Opinion

In Praise of Boring Government

The virtues that make democracy work are exactly the ones our media environment punishes. We should notice that before it is too late.

There is a genre of political complaint that begins: "Why can't politicians just get things done?" The question is usually meant as a critique of partisanship or dysfunction. I want to suggest it is the wrong question entirely. The better question is: Why have we organized our politics in ways that make getting things done invisible when it happens?

Consider what it looks like when government actually works. A water main in a mid-sized city is replaced on schedule and under budget. An agency's backlog of unprocessed applications is cleared through a combination of staff additions and process reform. A school district adopts new curriculum standards after eighteen months of public comment, expert review, and board deliberation. Nobody covers these events. Nobody tweets them. Nobody runs political advertisements claiming credit in a way that a viewer outside the district would notice.

And yet these are the things that make collective life possible. They are, in the most literal sense, the delivery of government: the translation of public resources and authority into actual results for actual people. The gap between how much of governance consists of this kind of work and how much of our political attention it receives is, I would argue, one of the central pathologies of our current civic life.

The reason is structural, not accidental. Political media — and by this I mean not only cable news and partisan websites but the entire attention economy in which political information circulates — is built to reward conflict, novelty, and emotional intensity. The city employee who processes five hundred applications a week is not a story. The city employee who makes a single corrupt decision is a story. The consequence is a systematic underrepresentation of competence and a systematic overrepresentation of failure.

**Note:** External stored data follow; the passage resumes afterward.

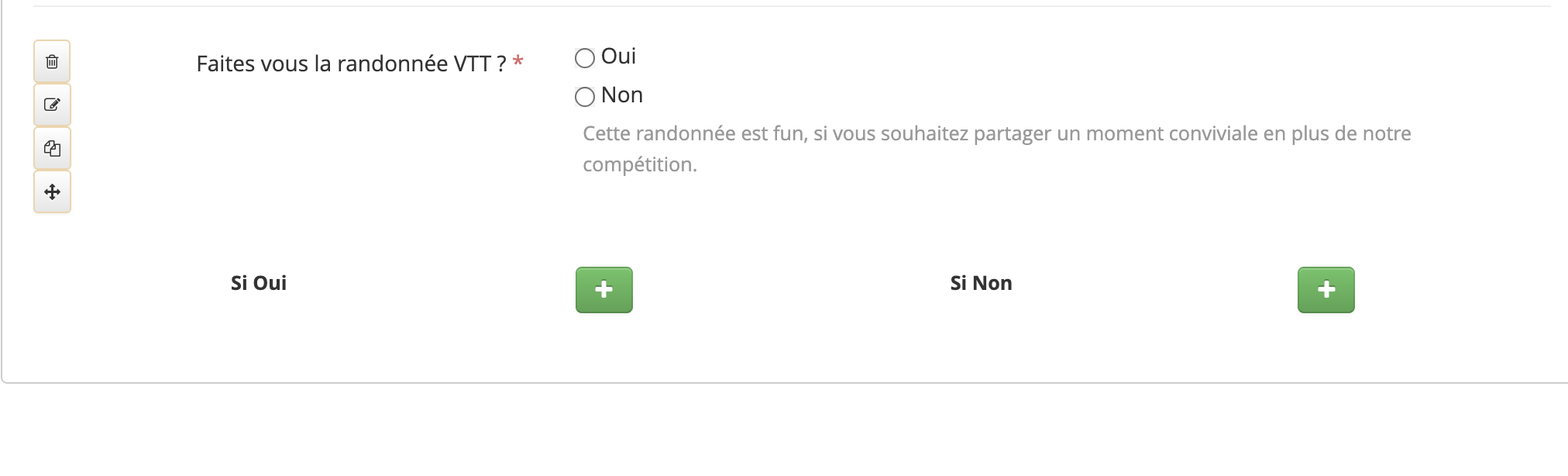Click the question text Faites vous la randonnée VTT
1568x476 pixels.
pos(351,64)

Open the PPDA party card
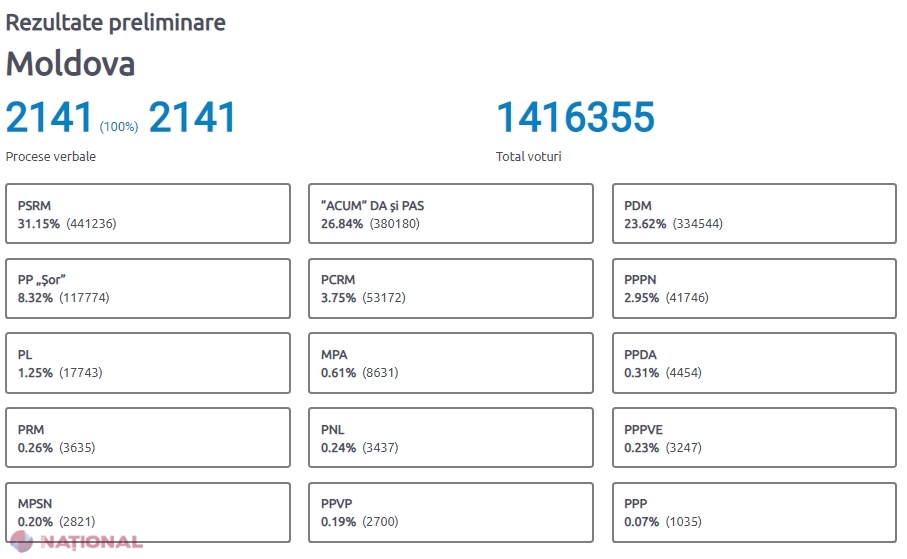pyautogui.click(x=754, y=363)
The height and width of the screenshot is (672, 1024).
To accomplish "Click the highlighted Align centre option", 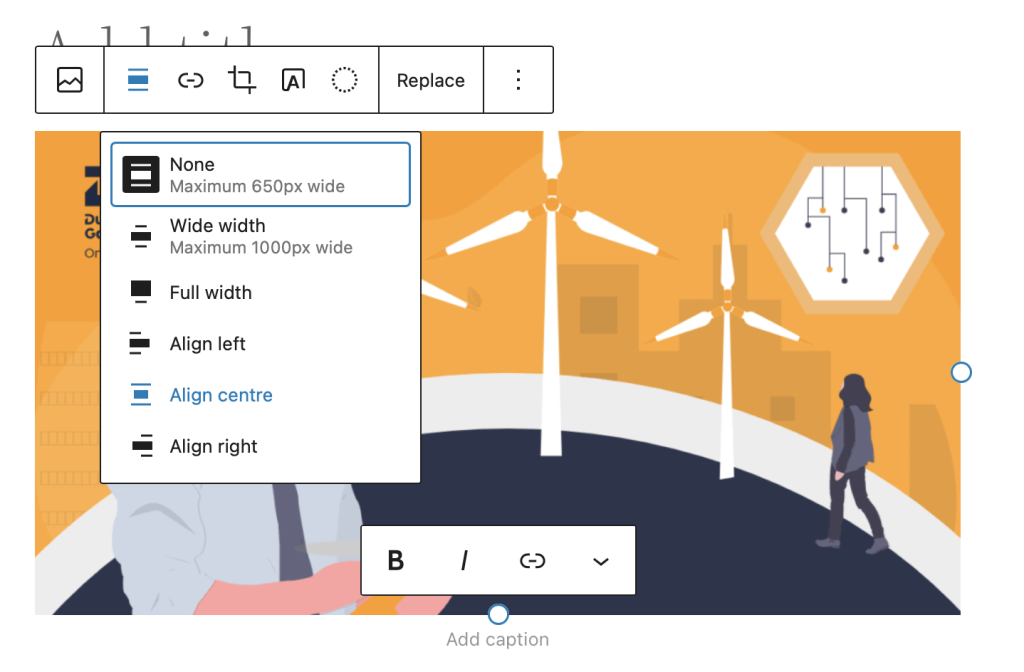I will coord(220,395).
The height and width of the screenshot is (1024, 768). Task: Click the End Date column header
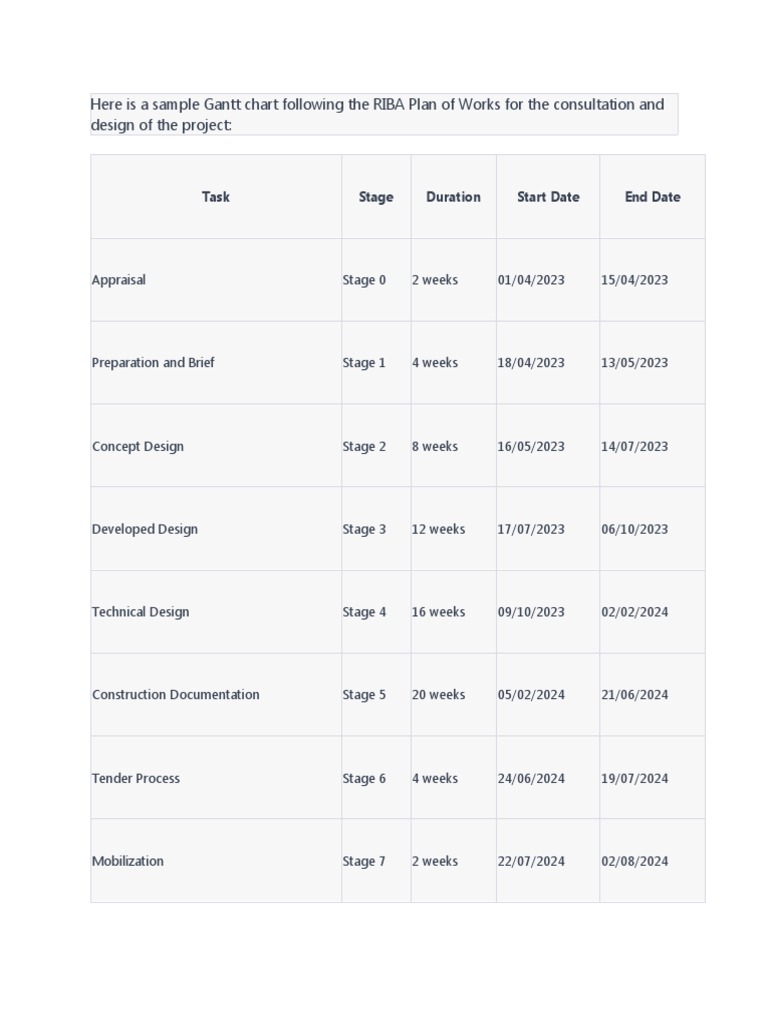(652, 197)
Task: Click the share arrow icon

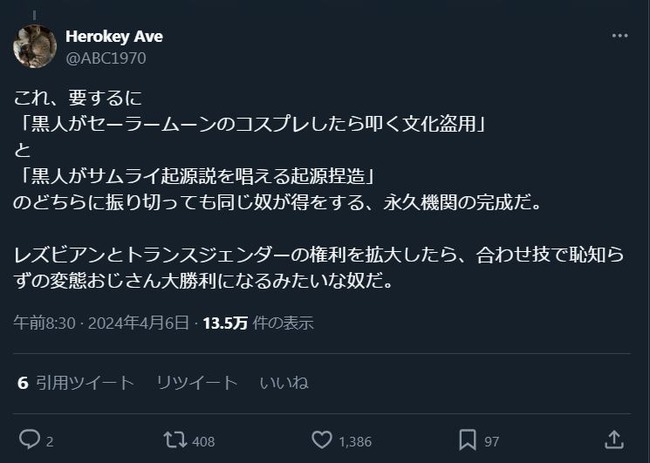Action: pyautogui.click(x=613, y=440)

This is not a new observation. Journalists have been making variations of it since at least the 1970s. What feels different now is the degree to which politicians themselves have internalized the media logic and begun performing for it rather than against it. When the incentive to generate heat outweighs the incentive to produce light, you get legislatures where members compete to be the most quotable obstructor rather than the most effective legislator. The skills required to be a compelling political personality and the skills required to shepherd a complex bill through committee and conference have always been different sets; what has changed is the degree to which only the first set is rewarded.

The prescription is not simple and I am not going to pretend it is. You cannot solve a structural problem with individual acts of will, and telling citizens to pay more attention to boring governance is roughly as useful as telling them to eat more vegetables — true, and almost completely without effect in the aggregate. What might actually help is a shift in how we design the incentives facing elected officials at the margins: longer terms, less frequent primaries, committee assignments and leadership positions that accrue to members who can demonstrate legislative accomplishment. None of this is beyond imagination. Much of it has historical precedent.

What I am more confident about is that the current arrangement is not stable. A politics organized entirely around performed conflict produces a citizenry that either disengages entirely or becomes progressively more credulous about charismatic promises of dramatic change. Neither outcome is friendly to the patient, unglamorous, compound-interest work that functional democracy actually requires.

Boring government is not a lesser form of government. It is, in many ways, the highest form — the evidence that a society has organized itself well enough to allow its bureaucratic machinery to operate without constant crisis. We should be suspicious of any politics that makes us unable to see it.